'In times of crisis, scientists should join forces with nurses, artists and entrepreneurs'
Best known as "wicked problems", these complex challenges result from natural, social, political and economic developments that are difficult to tackle. According to the AWTI (report in Dutch, Ed), the world has learned a lot about how to deal with wicked problems during the pandemic, which has underlined the value of scientific knowledge. For instance, the speedy development of coronavirus vaccines was only possible because of research conducted in previous decades.
However, it’s not always easy to predict what kind of knowledge we’ll need in the future. That's why the importance of interdisciplinarity was underscored many times over in the report. In the early days of the pandemic, the policy was mainly influenced by virologists, even though behavioural scientists could have made significant contributions as well.
Even so, little attention has been paid to the importance of knowledge and insights coming from outside the scientific community, even though they can be just as useful in times of crisis. The AWTI points specifically to individuals, companies and organisations that normally don't engage in a lot of research and innovation, but are capable of doing so.
Nurses, teachers, artists and designers can contribute meaningful practical insights as well, in the view of the AWTI. The same is true for patient associations, the environmental movement, and the business community, which could offer “new, unexpected perspectives that science and government would otherwise miss out on”.
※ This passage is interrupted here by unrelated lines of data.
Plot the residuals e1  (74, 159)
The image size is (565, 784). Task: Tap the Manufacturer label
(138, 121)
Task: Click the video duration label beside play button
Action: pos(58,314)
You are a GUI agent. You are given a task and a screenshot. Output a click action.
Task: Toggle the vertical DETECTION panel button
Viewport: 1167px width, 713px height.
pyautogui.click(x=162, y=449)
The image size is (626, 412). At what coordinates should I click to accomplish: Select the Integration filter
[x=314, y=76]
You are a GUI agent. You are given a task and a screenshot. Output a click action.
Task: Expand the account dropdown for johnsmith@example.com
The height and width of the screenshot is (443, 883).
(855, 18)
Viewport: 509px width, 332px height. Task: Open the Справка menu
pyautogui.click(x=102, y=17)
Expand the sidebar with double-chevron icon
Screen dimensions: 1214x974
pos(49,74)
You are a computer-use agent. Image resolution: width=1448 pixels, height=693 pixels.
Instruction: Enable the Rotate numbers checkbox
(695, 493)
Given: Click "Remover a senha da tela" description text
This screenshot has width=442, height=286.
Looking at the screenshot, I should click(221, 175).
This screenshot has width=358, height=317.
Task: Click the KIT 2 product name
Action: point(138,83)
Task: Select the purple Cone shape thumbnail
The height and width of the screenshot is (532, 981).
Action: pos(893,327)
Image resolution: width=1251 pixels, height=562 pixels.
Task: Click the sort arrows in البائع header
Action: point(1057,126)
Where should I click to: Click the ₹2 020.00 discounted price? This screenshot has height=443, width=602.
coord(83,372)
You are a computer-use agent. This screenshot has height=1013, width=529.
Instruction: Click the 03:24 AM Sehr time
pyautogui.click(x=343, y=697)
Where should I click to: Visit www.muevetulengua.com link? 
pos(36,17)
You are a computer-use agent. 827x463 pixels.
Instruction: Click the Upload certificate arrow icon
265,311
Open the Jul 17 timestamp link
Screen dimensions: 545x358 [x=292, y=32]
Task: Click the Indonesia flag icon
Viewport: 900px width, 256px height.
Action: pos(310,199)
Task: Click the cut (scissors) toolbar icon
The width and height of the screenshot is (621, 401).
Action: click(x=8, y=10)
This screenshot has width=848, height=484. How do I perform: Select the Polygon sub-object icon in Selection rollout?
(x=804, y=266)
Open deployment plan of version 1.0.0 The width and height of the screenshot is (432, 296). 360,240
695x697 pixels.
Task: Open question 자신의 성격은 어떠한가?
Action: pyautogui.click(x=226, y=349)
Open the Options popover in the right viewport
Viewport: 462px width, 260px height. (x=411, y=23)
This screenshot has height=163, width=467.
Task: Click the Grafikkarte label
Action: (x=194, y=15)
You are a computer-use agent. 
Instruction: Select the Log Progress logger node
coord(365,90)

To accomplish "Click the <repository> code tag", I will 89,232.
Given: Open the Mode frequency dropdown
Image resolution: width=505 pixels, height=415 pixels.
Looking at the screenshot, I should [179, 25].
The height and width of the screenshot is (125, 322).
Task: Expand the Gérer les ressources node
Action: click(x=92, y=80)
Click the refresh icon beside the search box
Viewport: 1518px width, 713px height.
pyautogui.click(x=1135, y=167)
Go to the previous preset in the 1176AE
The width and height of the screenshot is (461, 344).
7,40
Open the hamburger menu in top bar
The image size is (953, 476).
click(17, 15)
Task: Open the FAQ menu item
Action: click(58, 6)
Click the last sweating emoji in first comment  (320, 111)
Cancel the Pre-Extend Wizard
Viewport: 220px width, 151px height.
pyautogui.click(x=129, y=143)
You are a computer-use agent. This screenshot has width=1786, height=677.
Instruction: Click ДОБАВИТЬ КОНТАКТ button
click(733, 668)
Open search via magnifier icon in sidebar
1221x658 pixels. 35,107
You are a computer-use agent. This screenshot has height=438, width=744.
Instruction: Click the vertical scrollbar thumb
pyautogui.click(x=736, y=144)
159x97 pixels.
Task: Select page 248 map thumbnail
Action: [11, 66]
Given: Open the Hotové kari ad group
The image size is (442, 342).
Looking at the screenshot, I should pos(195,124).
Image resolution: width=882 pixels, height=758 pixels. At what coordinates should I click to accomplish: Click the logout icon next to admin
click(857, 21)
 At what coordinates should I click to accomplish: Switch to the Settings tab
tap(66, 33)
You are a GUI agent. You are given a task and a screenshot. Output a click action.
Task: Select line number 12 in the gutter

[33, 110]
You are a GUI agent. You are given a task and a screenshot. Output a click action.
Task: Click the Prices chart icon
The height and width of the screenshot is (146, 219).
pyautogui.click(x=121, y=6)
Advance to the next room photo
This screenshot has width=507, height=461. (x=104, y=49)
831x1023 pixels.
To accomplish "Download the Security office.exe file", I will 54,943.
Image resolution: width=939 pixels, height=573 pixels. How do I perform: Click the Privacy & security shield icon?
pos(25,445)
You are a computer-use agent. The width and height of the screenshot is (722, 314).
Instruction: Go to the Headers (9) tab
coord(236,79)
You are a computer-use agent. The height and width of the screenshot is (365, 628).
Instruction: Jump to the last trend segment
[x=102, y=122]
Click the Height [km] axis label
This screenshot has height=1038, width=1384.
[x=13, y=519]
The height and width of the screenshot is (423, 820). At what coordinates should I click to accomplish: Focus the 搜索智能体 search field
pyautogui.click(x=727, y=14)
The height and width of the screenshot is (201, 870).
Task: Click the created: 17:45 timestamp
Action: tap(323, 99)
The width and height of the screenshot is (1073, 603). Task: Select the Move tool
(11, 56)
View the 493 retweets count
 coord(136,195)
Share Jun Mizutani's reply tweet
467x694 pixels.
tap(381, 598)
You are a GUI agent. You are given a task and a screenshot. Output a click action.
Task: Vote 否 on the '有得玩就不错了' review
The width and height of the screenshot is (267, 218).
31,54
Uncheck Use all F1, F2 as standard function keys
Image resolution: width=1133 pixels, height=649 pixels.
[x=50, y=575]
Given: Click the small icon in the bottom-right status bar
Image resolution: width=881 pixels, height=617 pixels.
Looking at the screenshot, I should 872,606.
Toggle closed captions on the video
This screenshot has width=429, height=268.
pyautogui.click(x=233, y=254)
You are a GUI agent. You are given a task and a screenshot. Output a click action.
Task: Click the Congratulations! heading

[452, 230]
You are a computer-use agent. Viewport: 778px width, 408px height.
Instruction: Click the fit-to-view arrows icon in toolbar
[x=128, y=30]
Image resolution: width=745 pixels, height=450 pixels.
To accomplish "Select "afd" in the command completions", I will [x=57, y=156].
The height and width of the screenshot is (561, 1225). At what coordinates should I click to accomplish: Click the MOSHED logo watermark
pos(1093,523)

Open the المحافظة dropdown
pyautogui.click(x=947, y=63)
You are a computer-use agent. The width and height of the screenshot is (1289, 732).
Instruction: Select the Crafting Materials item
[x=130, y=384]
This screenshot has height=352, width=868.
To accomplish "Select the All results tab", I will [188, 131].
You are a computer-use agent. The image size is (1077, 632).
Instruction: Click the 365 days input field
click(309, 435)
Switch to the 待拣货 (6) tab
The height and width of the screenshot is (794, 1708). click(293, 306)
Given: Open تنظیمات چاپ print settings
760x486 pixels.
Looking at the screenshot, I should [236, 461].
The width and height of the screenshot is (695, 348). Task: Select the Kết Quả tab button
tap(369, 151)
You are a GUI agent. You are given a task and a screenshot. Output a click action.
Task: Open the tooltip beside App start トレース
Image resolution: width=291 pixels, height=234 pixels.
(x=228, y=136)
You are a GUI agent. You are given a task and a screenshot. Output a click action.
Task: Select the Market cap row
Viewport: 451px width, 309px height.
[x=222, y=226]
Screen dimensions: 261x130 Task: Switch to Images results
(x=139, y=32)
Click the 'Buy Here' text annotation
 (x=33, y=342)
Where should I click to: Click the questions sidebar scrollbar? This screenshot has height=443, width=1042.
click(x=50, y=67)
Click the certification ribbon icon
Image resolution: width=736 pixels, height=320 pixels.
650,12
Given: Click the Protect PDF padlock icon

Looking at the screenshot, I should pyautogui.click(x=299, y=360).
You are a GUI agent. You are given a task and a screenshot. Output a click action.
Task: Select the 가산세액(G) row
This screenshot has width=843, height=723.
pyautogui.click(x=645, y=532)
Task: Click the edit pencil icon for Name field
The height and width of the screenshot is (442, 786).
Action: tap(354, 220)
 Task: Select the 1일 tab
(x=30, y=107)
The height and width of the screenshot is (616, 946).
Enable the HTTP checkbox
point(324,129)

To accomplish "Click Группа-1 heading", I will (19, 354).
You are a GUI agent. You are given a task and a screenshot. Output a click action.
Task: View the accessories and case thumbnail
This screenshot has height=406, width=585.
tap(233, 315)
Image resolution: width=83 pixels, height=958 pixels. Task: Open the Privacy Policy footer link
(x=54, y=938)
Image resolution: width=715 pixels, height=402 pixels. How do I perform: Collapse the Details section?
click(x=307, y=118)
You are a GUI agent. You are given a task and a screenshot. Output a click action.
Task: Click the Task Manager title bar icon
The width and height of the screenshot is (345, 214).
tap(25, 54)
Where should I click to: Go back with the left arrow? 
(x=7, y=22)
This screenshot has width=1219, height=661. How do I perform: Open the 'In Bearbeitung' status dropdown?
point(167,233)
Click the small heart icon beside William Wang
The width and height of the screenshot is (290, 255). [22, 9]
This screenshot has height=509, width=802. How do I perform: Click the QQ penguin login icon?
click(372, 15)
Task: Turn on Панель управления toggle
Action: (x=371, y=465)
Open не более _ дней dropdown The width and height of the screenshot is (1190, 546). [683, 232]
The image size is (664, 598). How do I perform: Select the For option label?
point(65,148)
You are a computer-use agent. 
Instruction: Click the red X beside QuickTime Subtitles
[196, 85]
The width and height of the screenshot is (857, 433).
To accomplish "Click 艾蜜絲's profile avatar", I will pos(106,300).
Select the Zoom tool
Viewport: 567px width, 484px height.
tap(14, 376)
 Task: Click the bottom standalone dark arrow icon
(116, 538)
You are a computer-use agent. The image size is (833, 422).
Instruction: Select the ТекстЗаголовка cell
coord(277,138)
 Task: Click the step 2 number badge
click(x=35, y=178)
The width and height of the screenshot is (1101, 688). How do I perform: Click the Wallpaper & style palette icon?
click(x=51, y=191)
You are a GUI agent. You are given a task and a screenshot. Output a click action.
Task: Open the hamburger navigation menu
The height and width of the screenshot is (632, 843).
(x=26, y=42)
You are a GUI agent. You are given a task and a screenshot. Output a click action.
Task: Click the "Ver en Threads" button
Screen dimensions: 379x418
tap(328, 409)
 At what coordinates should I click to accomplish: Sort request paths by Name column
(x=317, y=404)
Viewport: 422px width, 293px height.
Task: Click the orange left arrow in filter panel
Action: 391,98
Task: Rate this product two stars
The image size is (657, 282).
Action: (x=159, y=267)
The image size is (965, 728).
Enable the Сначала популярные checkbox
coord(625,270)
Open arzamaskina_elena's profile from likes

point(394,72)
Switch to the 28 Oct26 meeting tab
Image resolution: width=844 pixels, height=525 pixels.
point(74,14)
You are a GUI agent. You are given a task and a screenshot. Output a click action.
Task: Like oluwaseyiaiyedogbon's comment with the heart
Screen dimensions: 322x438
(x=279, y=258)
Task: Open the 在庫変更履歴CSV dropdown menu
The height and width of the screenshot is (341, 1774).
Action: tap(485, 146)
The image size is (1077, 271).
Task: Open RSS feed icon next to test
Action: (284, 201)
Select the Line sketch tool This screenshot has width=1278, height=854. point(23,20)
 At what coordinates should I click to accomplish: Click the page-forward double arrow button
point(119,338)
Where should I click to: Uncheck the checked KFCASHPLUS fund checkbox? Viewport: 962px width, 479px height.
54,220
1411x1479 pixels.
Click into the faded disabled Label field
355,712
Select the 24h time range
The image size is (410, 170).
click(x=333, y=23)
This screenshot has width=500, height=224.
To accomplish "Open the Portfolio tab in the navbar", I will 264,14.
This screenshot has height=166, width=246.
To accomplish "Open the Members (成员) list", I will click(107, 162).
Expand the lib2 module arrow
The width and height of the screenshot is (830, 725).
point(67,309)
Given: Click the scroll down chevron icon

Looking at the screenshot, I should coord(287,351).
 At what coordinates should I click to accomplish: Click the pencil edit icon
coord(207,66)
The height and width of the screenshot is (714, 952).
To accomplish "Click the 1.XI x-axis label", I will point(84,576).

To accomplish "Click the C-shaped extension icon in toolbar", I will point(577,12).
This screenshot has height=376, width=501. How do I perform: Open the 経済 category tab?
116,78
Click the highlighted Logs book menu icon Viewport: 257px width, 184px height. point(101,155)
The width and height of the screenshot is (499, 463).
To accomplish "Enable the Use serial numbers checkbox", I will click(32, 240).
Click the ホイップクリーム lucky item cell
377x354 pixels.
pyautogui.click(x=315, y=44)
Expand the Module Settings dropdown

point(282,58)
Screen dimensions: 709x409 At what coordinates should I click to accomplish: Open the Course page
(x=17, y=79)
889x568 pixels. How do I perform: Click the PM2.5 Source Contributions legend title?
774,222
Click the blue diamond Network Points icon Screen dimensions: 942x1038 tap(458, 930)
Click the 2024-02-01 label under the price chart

That's why the concise report calls attention to the concept of "co-creation", in which government, science and other actors come up with solutions together. The CoronaMelder app, for example, which informed Dutch citizens whether they had been in contact with someone who tested positive for the coronavirus, is a good example of this, in the eyes of the AWTI. In a relatively short period of time, a safe app was developed thanks to the work of 3,500 paid and unpaid experts.
Culture and Hospitality
But the pandemic also produced examples of how not to handle massive challenges. For example, the Dutch government asked the business community to come up with their own plans to reopen safely. The cultural and hospitality sectors devised all kinds of road maps and protocols but the government didn't do much with them. “This gave people the impression that the government does not take contributions from society very seriously,” the AWTI writes.
Therefore, the council continues, the government needs to do more with contributions from actors outside the realms of science and politics. Co-creation goes beyond simply asking society for ideas; it also means ensuring that those ideas are put to use.
Co-creation sounds straightforward enough until one gets down to the details. For example, agreements need to be made regarding “the ownership and use of jointly achieved results,” the AWTI notes. Who will have access to data and research results?
Moreover, most of the current initiatives are just preliminary explorations. In most cases, the expertise, networks and funding required to find effective solutions are lacking. The AWTI believes the Dutch government should help remove these obstacles.